What if I create another stack in an account that already has one?

  • You can deploy multiple stacks in the same AWS account only if they are linked to different SAFE instances.

  • If you attempt to create another stack for the same SAFE instance, the stack creation will fail.

Resolution:

Delete the previous stack before deploying the new one.

  • Once deleted, the account will no longer be assessed in SAFE until the new stack is deployed.

  • If the next scheduled sync occurs before deploying the new stack, the assessment status will show as Failed.

What happens if I delete an AWS account from SAFE while a sync is in progress?

The ongoing sync will continue in the background, but the results will not be updated in SAFE.

Why is the Add Account button disabled even though I’m logged in as an Admin?

Please contact the SAFE Support Team to enable the Add Account option.

Which IAM role, permissions, and connectivity method does SAFE use?

SAFE uses a CloudFormation stack to create an IAM role with read-only access.

The following AWS-managed policies are applied:

  • AmazonEC2ReadOnlyAccess

  • AWSSecurityHubReadOnlyAccess

The CloudFormation template used is:

SafeSecurityAwsSecurityHubOnboardingStack.template.json

SAFE assumes the IAM role created through this template to generate temporary credentials for accessing AWS Security Hub findings and resources.

Can I use a custom AWS role instead of SAFE’s CloudFormation stack?

No.

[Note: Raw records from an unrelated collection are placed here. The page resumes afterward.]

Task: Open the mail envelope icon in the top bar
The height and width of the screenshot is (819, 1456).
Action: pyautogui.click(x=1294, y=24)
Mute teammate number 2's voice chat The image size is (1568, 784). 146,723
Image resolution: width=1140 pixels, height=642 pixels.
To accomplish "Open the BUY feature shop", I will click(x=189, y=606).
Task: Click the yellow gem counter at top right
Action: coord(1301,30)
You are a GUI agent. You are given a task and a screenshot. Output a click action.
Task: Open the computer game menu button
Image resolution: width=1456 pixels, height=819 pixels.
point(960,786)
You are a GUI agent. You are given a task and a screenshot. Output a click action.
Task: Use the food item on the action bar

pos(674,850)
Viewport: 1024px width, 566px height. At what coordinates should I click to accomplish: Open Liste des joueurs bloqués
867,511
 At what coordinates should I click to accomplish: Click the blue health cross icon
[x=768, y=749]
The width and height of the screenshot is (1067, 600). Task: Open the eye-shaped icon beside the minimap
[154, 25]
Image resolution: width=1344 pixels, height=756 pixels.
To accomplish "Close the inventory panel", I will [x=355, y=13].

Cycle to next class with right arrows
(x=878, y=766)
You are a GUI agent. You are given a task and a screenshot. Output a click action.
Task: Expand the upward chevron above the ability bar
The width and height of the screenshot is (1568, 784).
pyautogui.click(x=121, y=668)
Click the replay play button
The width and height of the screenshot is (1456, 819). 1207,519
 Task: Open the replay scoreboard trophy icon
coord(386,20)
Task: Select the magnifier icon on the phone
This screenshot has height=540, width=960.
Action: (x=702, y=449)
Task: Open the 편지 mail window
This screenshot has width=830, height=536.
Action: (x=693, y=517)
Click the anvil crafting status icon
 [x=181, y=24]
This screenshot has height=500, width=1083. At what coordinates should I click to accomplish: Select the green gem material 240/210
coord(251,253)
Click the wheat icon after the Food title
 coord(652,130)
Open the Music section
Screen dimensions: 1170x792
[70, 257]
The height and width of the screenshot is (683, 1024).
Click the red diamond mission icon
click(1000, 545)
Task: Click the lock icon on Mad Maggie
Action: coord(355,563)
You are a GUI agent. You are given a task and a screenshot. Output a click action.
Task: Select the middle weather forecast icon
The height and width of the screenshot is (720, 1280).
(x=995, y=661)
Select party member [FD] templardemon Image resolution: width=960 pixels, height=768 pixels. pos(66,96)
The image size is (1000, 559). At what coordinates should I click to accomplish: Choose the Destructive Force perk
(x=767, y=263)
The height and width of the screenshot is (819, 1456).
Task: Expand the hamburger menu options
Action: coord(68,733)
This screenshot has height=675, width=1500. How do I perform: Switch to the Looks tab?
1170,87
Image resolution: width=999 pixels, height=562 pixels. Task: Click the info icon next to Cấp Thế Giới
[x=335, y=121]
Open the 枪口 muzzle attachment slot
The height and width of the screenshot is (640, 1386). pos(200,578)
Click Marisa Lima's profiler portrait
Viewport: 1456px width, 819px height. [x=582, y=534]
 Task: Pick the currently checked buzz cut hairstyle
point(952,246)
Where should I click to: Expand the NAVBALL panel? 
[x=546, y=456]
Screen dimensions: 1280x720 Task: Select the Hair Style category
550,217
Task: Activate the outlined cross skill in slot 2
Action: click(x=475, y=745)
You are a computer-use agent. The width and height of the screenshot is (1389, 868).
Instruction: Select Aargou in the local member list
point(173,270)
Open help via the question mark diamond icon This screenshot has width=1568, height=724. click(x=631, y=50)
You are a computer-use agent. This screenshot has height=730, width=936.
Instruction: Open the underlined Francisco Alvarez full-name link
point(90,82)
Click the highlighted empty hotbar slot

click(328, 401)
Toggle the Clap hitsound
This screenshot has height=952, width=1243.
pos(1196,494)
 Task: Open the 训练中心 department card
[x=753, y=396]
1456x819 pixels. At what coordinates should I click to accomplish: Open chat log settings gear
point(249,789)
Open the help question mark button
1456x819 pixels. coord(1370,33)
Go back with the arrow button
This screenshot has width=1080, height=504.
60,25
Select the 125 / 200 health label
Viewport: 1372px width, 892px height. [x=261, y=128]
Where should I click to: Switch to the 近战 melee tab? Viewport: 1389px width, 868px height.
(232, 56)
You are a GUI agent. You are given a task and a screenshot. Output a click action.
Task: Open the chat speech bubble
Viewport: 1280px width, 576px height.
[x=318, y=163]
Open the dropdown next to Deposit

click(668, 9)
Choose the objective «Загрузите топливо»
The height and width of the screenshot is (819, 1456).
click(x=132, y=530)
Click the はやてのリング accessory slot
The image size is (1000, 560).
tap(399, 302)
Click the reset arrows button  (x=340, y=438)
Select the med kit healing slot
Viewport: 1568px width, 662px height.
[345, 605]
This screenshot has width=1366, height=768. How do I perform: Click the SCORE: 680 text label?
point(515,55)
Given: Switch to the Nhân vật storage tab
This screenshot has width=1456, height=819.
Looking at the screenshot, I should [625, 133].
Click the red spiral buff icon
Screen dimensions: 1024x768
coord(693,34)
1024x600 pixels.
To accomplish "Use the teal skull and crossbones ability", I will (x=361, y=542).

SAFE only supports the IAM role provisioned via its provided CloudFormation template.

Is AWS Security Hub account-level or region-level?

AWS Security Hub is an account-level service, but it must be enabled region by region.

What is Cross-Region Aggregation in AWS Security Hub?

Cross-Region Aggregation allows findings from multiple regions to be aggregated into a single home region.

  • The home region is designated when enabling Cross-Region Aggregation.

  • Security Hub must be enabled in all required regions for aggregation to work.

Do I need Cross-Region Aggregation enabled for SAFE to fetch findings?

No. SAFE’s connector automatically iterates through all regions where Security Hub is enabled.

Findings can be fetched with or without Cross-Region Aggregation.

How do I enable multi-account findings collection in Security Hub from a master account?

To enable multi-account collection:

  • Invite member accounts into AWS Security Hub from the master (administrator) account via the Security Hub CSPM console.

  • Enable Security Hub in the master account across the required regions.

    This ensures findings from both master and member accounts are available in SAFE.

If I onboard a master account into SAFE, which findings and resources are ingested?

  • Master Account: Findings and resources from all regions where Security Hub is enabled.

  • Member Accounts: Findings and resources from all regions where Security Hub is enabled, provided the member accounts have been invited and enabled in Security Hub CSPM.